» **GOAL OF THE EXERCISE**
Reproduce every item below verbatim, line for line.

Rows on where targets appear
◆ ◆ ◆ ◆
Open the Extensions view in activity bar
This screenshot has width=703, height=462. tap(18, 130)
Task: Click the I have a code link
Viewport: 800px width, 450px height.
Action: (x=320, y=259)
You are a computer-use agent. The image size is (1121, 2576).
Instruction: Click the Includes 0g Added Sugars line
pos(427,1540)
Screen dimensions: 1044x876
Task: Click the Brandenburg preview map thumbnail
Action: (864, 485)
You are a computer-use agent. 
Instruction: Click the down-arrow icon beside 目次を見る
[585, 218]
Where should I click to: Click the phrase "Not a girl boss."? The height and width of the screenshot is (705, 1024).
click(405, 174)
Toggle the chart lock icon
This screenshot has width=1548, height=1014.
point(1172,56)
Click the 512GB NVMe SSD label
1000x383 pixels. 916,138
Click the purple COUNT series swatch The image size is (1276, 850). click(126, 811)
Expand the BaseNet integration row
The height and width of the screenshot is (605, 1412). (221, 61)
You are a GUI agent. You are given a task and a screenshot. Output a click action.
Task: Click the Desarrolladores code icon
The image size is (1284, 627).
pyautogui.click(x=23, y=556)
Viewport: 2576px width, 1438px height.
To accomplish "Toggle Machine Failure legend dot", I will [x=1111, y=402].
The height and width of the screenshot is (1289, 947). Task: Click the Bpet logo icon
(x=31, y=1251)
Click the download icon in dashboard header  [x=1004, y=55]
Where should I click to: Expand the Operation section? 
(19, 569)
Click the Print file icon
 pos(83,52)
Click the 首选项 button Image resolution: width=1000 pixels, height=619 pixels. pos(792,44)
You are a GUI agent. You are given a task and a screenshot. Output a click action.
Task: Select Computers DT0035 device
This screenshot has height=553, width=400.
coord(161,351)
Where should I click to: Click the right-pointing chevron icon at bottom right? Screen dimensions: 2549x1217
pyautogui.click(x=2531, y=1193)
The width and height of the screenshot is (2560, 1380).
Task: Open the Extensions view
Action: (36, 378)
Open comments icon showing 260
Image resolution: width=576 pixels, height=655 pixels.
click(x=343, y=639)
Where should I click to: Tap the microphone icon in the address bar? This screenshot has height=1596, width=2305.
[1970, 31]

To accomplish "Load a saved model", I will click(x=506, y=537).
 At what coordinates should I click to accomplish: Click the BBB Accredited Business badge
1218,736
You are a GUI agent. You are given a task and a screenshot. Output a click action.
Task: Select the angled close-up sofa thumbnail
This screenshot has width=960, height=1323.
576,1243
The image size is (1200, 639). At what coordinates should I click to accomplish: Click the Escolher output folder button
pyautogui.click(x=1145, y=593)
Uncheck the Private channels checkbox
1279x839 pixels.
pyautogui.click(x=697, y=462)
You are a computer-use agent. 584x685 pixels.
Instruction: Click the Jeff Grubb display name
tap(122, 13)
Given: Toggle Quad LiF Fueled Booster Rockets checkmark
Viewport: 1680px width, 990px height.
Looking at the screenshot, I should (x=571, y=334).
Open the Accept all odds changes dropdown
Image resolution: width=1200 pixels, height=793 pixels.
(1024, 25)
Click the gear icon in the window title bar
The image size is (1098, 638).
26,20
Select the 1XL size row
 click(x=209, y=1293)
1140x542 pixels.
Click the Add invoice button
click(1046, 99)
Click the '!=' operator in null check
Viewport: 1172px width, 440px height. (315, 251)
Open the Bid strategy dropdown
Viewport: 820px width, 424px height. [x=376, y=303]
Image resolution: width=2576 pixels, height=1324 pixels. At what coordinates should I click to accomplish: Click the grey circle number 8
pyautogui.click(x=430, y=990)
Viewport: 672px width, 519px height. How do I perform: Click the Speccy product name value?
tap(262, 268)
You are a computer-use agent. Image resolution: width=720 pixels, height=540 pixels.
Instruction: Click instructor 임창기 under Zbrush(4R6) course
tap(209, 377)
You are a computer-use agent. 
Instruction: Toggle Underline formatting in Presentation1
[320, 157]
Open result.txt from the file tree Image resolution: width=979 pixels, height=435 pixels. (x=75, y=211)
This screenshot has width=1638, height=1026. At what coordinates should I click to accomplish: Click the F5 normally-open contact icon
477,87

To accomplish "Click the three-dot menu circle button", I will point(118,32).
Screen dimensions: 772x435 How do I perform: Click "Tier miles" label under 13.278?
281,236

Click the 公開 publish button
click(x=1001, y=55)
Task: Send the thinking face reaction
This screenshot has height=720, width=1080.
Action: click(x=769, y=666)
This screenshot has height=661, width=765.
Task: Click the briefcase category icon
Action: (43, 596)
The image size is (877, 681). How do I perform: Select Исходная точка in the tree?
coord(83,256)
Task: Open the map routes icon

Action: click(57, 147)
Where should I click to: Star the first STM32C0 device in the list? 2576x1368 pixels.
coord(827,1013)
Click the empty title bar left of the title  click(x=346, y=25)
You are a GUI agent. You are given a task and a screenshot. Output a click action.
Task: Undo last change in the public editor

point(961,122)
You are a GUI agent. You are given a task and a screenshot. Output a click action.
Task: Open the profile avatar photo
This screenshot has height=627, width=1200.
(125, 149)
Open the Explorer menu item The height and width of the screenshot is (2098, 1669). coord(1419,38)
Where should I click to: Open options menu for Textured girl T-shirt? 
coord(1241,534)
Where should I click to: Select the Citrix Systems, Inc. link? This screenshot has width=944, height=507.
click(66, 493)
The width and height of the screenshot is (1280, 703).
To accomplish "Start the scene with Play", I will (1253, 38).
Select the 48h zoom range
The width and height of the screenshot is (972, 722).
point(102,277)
◆ ◆ ◆ ◆
» **THE ANSWER**
Open the Extensions view in activity bar
This screenshot has width=703, height=462. tap(18, 130)
Task: Click the I have a code link
Viewport: 800px width, 450px height.
Action: (x=320, y=259)
You are a computer-use agent. The image size is (1121, 2576).
Instruction: Click the Includes 0g Added Sugars line
pos(427,1540)
Screen dimensions: 1044x876
Task: Click the Brandenburg preview map thumbnail
Action: (864, 485)
You are a computer-use agent. 
Instruction: Click the down-arrow icon beside 目次を見る
[585, 218]
Where should I click to: Click the phrase "Not a girl boss."? The height and width of the screenshot is (705, 1024).
click(405, 174)
Toggle the chart lock icon
This screenshot has width=1548, height=1014.
point(1172,56)
Click the 512GB NVMe SSD label
1000x383 pixels. 916,138
Click the purple COUNT series swatch The image size is (1276, 850). click(126, 811)
Expand the BaseNet integration row
The height and width of the screenshot is (605, 1412). (221, 61)
You are a GUI agent. You are given a task and a screenshot. Output a click action.
Task: Click the Desarrolladores code icon
The image size is (1284, 627).
pyautogui.click(x=23, y=556)
Viewport: 2576px width, 1438px height.
To accomplish "Toggle Machine Failure legend dot", I will [x=1111, y=402].
The height and width of the screenshot is (1289, 947). Task: Click the Bpet logo icon
(x=31, y=1251)
Click the download icon in dashboard header  [x=1004, y=55]
Where should I click to: Expand the Operation section? 
(19, 569)
Click the Print file icon
 pos(83,52)
Click the 首选项 button Image resolution: width=1000 pixels, height=619 pixels. pos(792,44)
You are a GUI agent. You are given a task and a screenshot. Output a click action.
Task: Select Computers DT0035 device
This screenshot has height=553, width=400.
coord(161,351)
Where should I click to: Click the right-pointing chevron icon at bottom right? Screen dimensions: 2549x1217
pyautogui.click(x=2531, y=1193)
The width and height of the screenshot is (2560, 1380).
Task: Open the Extensions view
Action: (36, 378)
Open comments icon showing 260
Image resolution: width=576 pixels, height=655 pixels.
click(x=343, y=639)
Where should I click to: Tap the microphone icon in the address bar? This screenshot has height=1596, width=2305.
[1970, 31]

To accomplish "Load a saved model", I will click(x=506, y=537).
 At what coordinates should I click to accomplish: Click the BBB Accredited Business badge
1218,736
You are a GUI agent. You are given a task and a screenshot. Output a click action.
Task: Select the angled close-up sofa thumbnail
This screenshot has width=960, height=1323.
576,1243
The image size is (1200, 639). At what coordinates should I click to accomplish: Click the Escolher output folder button
pyautogui.click(x=1145, y=593)
Uncheck the Private channels checkbox
1279x839 pixels.
pyautogui.click(x=697, y=462)
You are a computer-use agent. 584x685 pixels.
Instruction: Click the Jeff Grubb display name
tap(122, 13)
Given: Toggle Quad LiF Fueled Booster Rockets checkmark
Viewport: 1680px width, 990px height.
Looking at the screenshot, I should (x=571, y=334).
Open the Accept all odds changes dropdown
Image resolution: width=1200 pixels, height=793 pixels.
(1024, 25)
Click the gear icon in the window title bar
The image size is (1098, 638).
26,20
Select the 1XL size row
 click(x=209, y=1293)
1140x542 pixels.
Click the Add invoice button
click(1046, 99)
Click the '!=' operator in null check
Viewport: 1172px width, 440px height. (315, 251)
Open the Bid strategy dropdown
Viewport: 820px width, 424px height. [x=376, y=303]
Image resolution: width=2576 pixels, height=1324 pixels. At what coordinates should I click to accomplish: Click the grey circle number 8
pyautogui.click(x=430, y=990)
Viewport: 672px width, 519px height. How do I perform: Click the Speccy product name value?
tap(262, 268)
You are a computer-use agent. Image resolution: width=720 pixels, height=540 pixels.
Instruction: Click instructor 임창기 under Zbrush(4R6) course
tap(209, 377)
You are a computer-use agent. 
Instruction: Toggle Underline formatting in Presentation1
[320, 157]
Open result.txt from the file tree Image resolution: width=979 pixels, height=435 pixels. (x=75, y=211)
This screenshot has width=1638, height=1026. At what coordinates should I click to accomplish: Click the F5 normally-open contact icon
477,87

To accomplish "Click the three-dot menu circle button", I will point(118,32).
Screen dimensions: 772x435 How do I perform: Click "Tier miles" label under 13.278?
281,236

Click the 公開 publish button
click(x=1001, y=55)
Task: Send the thinking face reaction
This screenshot has height=720, width=1080.
Action: click(x=769, y=666)
This screenshot has height=661, width=765.
Task: Click the briefcase category icon
Action: (43, 596)
The image size is (877, 681). How do I perform: Select Исходная точка in the tree?
coord(83,256)
Task: Open the map routes icon

Action: click(57, 147)
Where should I click to: Star the first STM32C0 device in the list? 2576x1368 pixels.
coord(827,1013)
Click the empty title bar left of the title  click(x=346, y=25)
You are a GUI agent. You are given a task and a screenshot. Output a click action.
Task: Undo last change in the public editor

point(961,122)
You are a GUI agent. You are given a task and a screenshot. Output a click action.
Task: Open the profile avatar photo
This screenshot has height=627, width=1200.
(125, 149)
Open the Explorer menu item The height and width of the screenshot is (2098, 1669). coord(1419,38)
Where should I click to: Open options menu for Textured girl T-shirt? 
coord(1241,534)
Where should I click to: Select the Citrix Systems, Inc. link? This screenshot has width=944, height=507.
click(66, 493)
The width and height of the screenshot is (1280, 703).
To accomplish "Start the scene with Play", I will (1253, 38).
Select the 48h zoom range
The width and height of the screenshot is (972, 722).
point(102,277)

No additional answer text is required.